Today is my baby son Brandon's birthday. He would have been nine today. Unfortunately he never lived to see his first birthday. He died when he was only nine days old from hypoplastic left heart syndrome. The left ventricle of his heart had not fully formed and could not sustain him. He died quietly of heart failure in our home, and I discovered him.
There's not enough space here in this journal to go into that day or the years that have followed. Needless to say, this is a tough day for me. Actually it's a tough nine days as I remember having him with me. This year is especially bittersweet, knowing that he celebrates his birthday now with his Daddy.

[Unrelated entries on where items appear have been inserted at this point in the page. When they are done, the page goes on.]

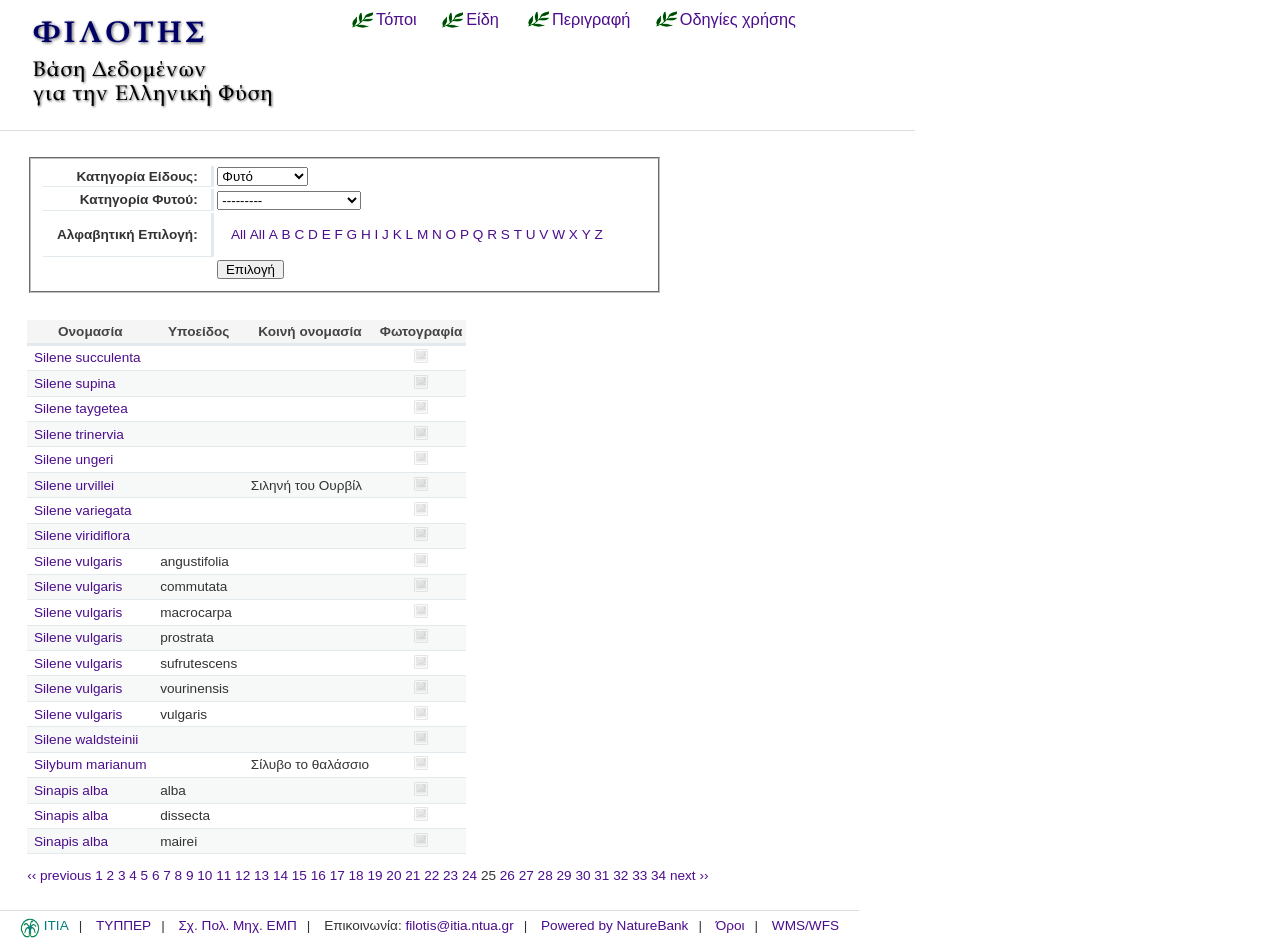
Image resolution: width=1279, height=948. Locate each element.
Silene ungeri (73, 459)
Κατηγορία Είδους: (136, 176)
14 (280, 875)
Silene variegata (83, 510)
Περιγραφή (591, 19)
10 (204, 875)
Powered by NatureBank (614, 925)
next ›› (689, 875)
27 (526, 875)
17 (337, 875)
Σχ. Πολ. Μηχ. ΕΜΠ (237, 925)
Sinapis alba (71, 790)
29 (564, 875)
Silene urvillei (74, 485)
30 (582, 875)
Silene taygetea (81, 408)
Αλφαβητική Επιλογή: (127, 234)
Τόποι (396, 19)
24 (469, 875)
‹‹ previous (59, 875)
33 (639, 875)
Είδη (482, 19)
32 (620, 875)
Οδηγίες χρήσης (738, 19)
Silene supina (75, 383)
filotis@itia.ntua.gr (459, 925)
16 (318, 875)
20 (393, 875)
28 (545, 875)
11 (223, 875)
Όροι (730, 925)
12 (242, 875)
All (238, 234)
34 (658, 875)
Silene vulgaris (78, 561)
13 (261, 875)
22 (431, 875)
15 (299, 875)
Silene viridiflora (82, 535)
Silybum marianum (90, 764)
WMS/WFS (805, 925)
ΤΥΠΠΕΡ (123, 925)
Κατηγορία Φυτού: (139, 199)
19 (374, 875)
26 (507, 875)
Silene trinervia (79, 434)
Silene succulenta (87, 357)
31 (601, 875)
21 (412, 875)
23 (450, 875)
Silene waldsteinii (86, 739)
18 (356, 875)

Daniel always took Brandon's death harder than me. Probably because he didn't get to know him. Due to circumstances I won't go into here, Daniel and I were separated when Brandon was born, and Daniel only saw Brandon once - laying in state in his coffin. It was always a very traumatic thing, and I believe it was instrumental into helping Dan overcome some of his own issues.
Now they're together. And I miss them both. And I couldn't have posted here without acknowledging them - it would have not been honest.
Today I used my pedometer for the first time, and logged in 6426 steps. Frankly I'm surprised it's that high. I was expecting to see something a lot closer to 2500. I've still got to clock in a trip or two to the park in my intitial three day estimate. And by Saturday I'm going to walk to the mall and prove once and for all how long it is LOL
Tomorrow is my day off and Steven and I are going to continue moving stuff to the new house. I'll be sure to have photos tomorrow.
Exercise - stationary bike 30 mins
4 comments:
{{{Gin}}} I am at a loss for words here, I am so sorry for your loss, I can't imagine the pain that you feel today, just know that Daniel and Brandon are together, at peace now..God bless them, and God bless you.
How sad! It makes me think of a friend of mine. We used to see each other often since we both worked downtown, and we would talk. Then one day I saw her and she looked like someone else, not the outgoing girl I had known since elementary school. She seemed to barely recognize me, said hello, and went on her way. Then I found out she had found her baby dead in its crib. You must know exactly what she felt like. God bless you.
(((Gin))) So so sorry for you loss....
Aww so sad! I could imagine how Daniel felt.